Detectives share evidence in hopes to crack 1987 cold case murder
PIERCE TOWNSHIP, Ohio (WXIX) - More than 35 years after a young mother was gunned down at work, Pierce Township Police hope shining a spotlight on the cold case could help them solve it.
Amy Diesman was shot and killed in the early morning of Sept. 12, 1987, at what was then a Stop N Go store on Ohio 125. Diesman, who had a four-month-old daughter, had only been employed there for a week.
Lt. Bryan Burke thinks Diesman was okay with working the third shift because she wanted to spend time with her baby.
Looking at the timeline, police suspect Diesman was killed in a matter of minutes.
At 5:27 a.m., police think three people were inside the shop: Diesman, a female customer and a male customer.
“When that last female [customer] left, a male was still in the store,” Lt.

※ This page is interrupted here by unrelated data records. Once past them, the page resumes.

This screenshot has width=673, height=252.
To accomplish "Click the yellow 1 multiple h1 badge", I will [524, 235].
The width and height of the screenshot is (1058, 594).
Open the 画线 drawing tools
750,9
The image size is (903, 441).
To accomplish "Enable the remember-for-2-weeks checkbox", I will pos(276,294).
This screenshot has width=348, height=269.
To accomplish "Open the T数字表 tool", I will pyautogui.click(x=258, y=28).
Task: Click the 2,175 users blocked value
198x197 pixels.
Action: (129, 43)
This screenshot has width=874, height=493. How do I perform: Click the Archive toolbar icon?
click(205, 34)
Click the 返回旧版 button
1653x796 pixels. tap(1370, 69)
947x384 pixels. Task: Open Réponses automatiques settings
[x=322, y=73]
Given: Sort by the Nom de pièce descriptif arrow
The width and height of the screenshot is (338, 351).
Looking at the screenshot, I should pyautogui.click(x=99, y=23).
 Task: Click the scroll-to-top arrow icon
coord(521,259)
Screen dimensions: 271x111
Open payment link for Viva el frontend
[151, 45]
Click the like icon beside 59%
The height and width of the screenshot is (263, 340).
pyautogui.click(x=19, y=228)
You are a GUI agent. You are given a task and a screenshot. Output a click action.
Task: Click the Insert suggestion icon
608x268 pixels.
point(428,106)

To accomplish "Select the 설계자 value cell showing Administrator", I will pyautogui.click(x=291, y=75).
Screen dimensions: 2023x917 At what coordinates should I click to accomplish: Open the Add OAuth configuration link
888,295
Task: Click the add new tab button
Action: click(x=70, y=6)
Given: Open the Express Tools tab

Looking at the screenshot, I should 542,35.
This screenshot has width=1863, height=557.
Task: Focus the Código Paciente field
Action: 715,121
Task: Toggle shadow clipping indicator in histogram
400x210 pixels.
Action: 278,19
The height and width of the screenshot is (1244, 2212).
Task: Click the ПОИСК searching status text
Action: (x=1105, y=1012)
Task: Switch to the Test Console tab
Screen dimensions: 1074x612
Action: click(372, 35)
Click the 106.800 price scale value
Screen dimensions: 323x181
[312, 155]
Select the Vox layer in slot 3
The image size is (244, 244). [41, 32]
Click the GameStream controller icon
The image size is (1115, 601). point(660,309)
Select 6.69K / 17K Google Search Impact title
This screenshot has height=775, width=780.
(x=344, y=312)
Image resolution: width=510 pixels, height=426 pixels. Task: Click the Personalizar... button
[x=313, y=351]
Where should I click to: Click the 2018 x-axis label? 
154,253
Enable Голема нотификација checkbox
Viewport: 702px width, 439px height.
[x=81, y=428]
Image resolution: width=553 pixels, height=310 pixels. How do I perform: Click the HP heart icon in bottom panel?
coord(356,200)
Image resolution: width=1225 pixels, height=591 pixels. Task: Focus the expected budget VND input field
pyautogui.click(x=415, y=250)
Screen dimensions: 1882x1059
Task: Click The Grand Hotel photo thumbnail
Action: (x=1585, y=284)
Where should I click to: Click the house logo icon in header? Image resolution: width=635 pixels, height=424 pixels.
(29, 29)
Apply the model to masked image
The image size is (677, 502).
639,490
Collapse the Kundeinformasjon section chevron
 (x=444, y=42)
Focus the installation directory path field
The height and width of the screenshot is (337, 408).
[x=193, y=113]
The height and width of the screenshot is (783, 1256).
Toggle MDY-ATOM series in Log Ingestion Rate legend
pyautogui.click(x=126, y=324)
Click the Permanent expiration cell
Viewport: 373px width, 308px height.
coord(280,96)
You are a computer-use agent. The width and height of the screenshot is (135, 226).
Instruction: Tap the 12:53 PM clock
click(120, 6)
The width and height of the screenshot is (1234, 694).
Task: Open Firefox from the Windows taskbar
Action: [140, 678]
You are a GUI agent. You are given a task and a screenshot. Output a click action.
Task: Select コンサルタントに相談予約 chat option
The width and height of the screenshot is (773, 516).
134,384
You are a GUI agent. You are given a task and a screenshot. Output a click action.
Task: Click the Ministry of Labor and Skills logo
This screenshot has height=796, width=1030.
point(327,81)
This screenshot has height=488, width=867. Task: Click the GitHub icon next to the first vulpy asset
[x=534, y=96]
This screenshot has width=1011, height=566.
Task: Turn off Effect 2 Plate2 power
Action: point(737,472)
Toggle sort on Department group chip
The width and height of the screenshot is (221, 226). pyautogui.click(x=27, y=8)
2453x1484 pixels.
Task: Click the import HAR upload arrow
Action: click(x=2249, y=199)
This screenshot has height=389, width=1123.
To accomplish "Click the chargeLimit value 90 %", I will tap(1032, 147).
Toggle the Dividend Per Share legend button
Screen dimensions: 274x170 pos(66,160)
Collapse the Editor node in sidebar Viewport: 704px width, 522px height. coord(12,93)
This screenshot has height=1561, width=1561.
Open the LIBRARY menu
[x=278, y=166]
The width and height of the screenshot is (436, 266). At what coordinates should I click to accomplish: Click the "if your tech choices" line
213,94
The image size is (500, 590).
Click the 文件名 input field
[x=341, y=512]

Burke said. “We don’t know who that male is to this day. I mean, he is a good suspect just because he was the last one with [Diesman]. That’s not to say that he didn’t walk out the door and someone else came in and did this. We don’t know.”
By 5:35 a.m., that male customer was also gone, and Diesman was dead. Her body was found by another customer entering the store.
“She’d been shot in the head twice: once behind the ear and once behind the head with a .25 caliber,” Lt. Burke said. “It appeared that she was comfortable with whoever was there. When she was shot and went down, she still had a rag in her hand that we would assume she was cleaning with.”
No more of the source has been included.